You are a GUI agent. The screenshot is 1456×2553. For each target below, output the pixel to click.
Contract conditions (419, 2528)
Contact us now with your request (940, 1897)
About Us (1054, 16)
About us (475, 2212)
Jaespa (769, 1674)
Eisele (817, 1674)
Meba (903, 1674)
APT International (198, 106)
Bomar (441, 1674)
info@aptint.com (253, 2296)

---

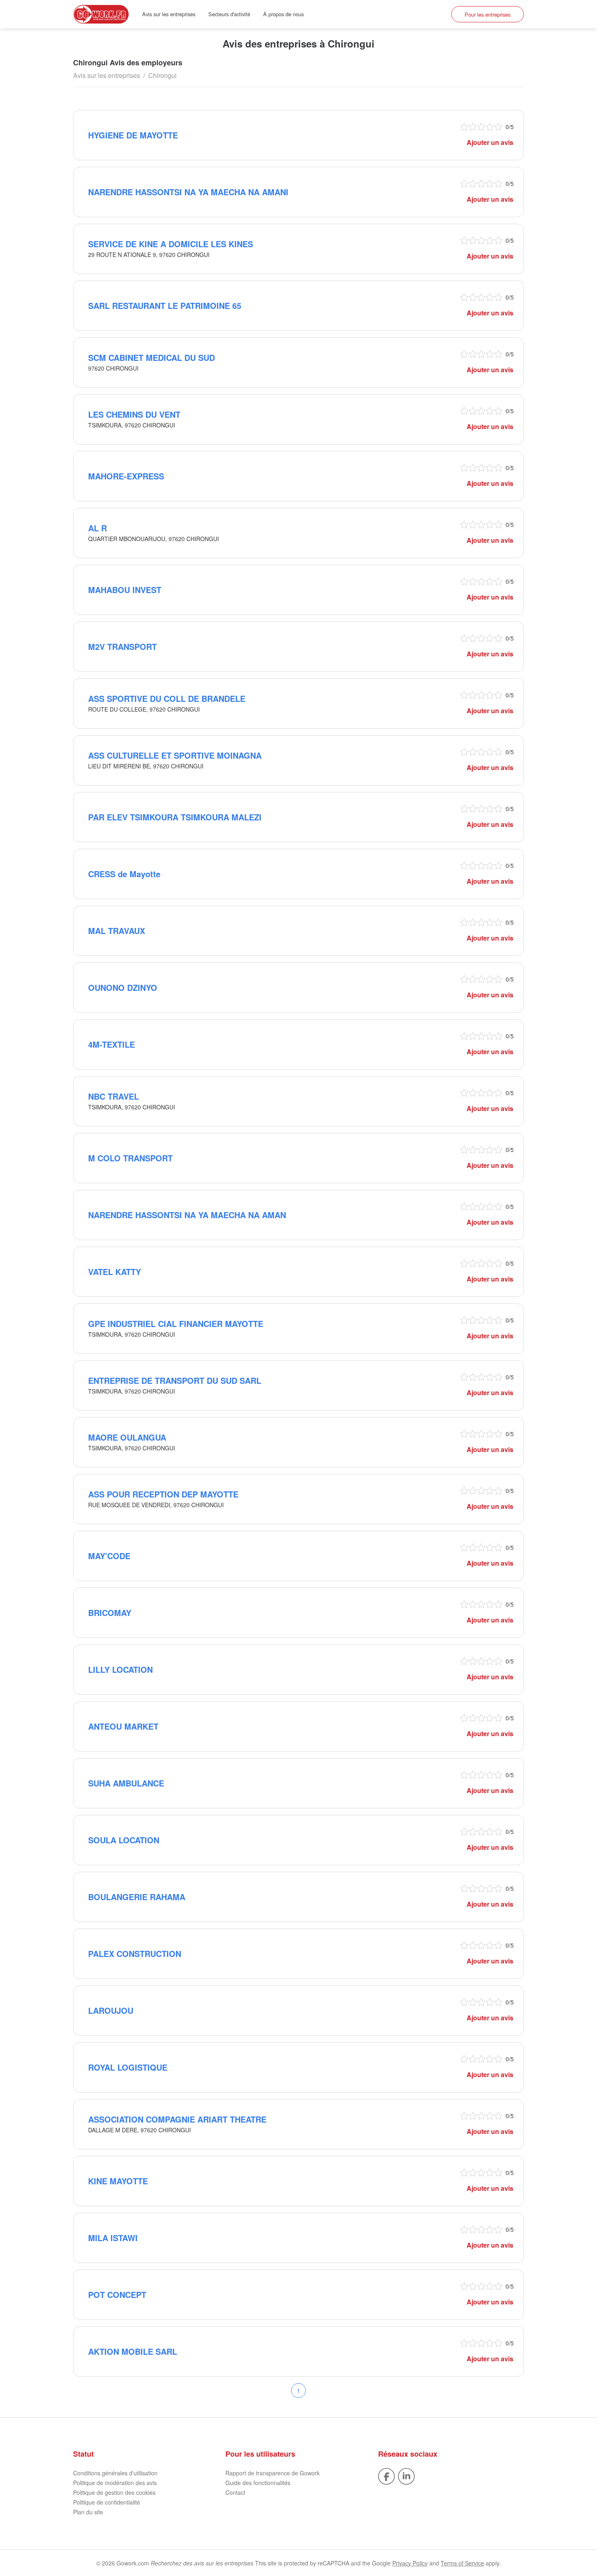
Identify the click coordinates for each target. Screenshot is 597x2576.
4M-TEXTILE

--

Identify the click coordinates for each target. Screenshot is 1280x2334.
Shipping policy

PROBLEM DETAILS
Retype, exactly and in full, the lines above from the one containing "Screenshot is 1280x2334." through the one containing "Shipping policy".

REPLY TO THE EXERCISE
Identify the click coordinates for each target. Screenshot is 1280x2334.
Shipping policy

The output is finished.